───── SOURCE EXCERPT

1. ## matrices

Hi,
pleane any one give me proof for cramers method

2. Have you tried an arbitrary solution of a 2 variable system? Just set up two equations with ALL arbitrary parameters and solve them using substitution or something else. Then do it again using Cramer's Method.

ax + by = c
dx + ey = f

Solve that every way you can and see what it looks like.

3. Originally Posted by ksssudhanva
Hi,
pleane any one give me proof for cramers method
$\left\{ \begin{array}{cc}a_{11}x+a_{12}y=k_1\\a_{21}x+a_{2 2}y=k_2 \end{array} \right.$

Multiply the top equation by $a_{21}$ and bottom by $a_{12}$. Now subtract these equations and solve for $y$. (Really messy). Then do the same for $x$.

4. ## matrices

Thanks
but how can you prove that cramers method is correct?You may prove it by taking a system of arbitary equation.But how did Cramer invented this method?(how did he know that he can solve a system of equations by doing the steps we follow to solve the system of equations using cramers maethd?)

5. Mr. Cramer probably solved a system of equations with arbitrary coefficients. Give it a try.

There are two ways to know for sure:

1) Ask Mr. Cramer. Too bad he no longer is with us.
2) Find the original text in which it first appears and for which the method was assigned his name.

6. Hello, ksssudhanva!

Cramer probably got tired of solving every system separately
. . and sought a generalized solution.
You could have done it, too.

We have: . $\begin{array}{cccc}ax + by & = & h & [1]\\ cx + dy & = & k & [2]\end{array}$

$\begin{array}{cccc}\text{Multiply [1] by }d: & adx + bdy & = & dh \\
\text{Multiply [2] by -}b: & \text{-}bcx - bdy & = & \text{-}bk \end{array}$

Add: . $adx - bcx \:=\:dh - bk\quad\Rightarrow\quad(ad-bc)x \:=\:dh-bk\quad\Rightarrow\quad\boxed{x \:=\:\frac{dh-bk}{ad-bc}}$

$\begin{array}{cccc}\text{Multiply [1] by -}c: & \text{-}acx - bcy & = & \text{-}ch \\
\text{Multiply [2] by }a: & acx + ady & = & ak\end{array}$

Add: . $ady - bcy \:=\:ak-ch\quad\Rightarrow\quad(ad-bc)y \:=\:ak-ch\quad\Rightarrow\quad\boxed{ y \:=\:\frac{ak-ch}{ad-bc}}$

The following is my speculation on what happened.

Then he wondered, "How am I going to memorize those formulas?"

──────────
───── GIVEN INFORMATION

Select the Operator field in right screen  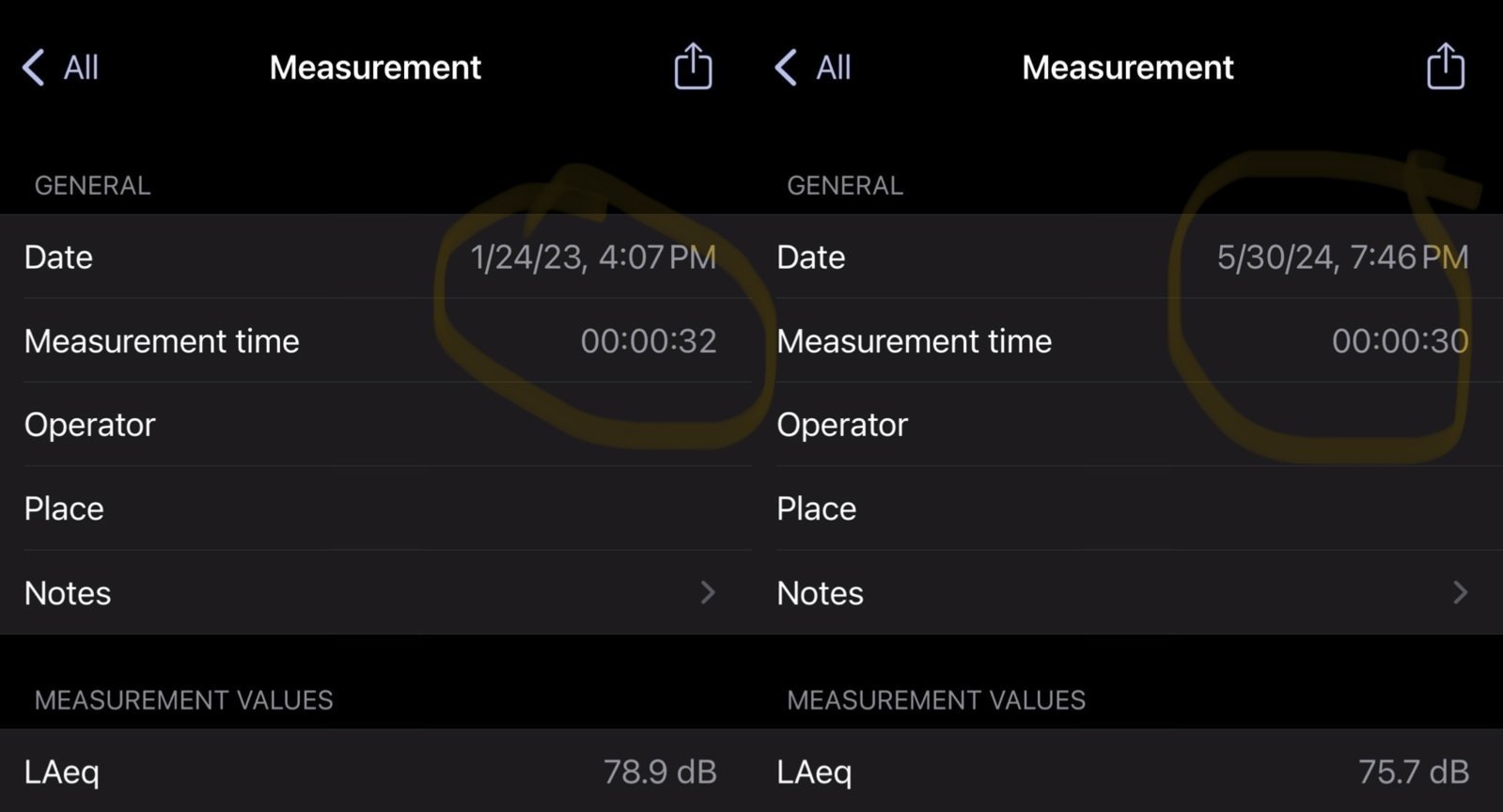[1128, 424]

──────────

» **PROBLEM SET**:
1. Translate this sentence from the forum thread on Cramer's method into Spanish: "Mr. Cramer probably solved a system of equations with arbitrary coefficients."
2. Answer these questions using the forum thread on Cramer's method:
(a) In the fifth post, what are the two ways given to know for sure how Cramer arrived at the method?
(b) In the sixth post, by what is equation [1] multiplied when solving for x?
(c) In the sixth post, what is the boxed result for y?
The lines are not required for the tasks that come after them.

» **RESPONSES IN ORDER**:
1. El señor Cramer probablemente resolvió un sistema de ecuaciones con coeficientes arbitrarios.

2.
(a) Ask Mr. Cramer, or find the original text in which the method first appears and for which it was assigned his name.
(b) By d.
(c) y = (ak − ch)/(ad − bc)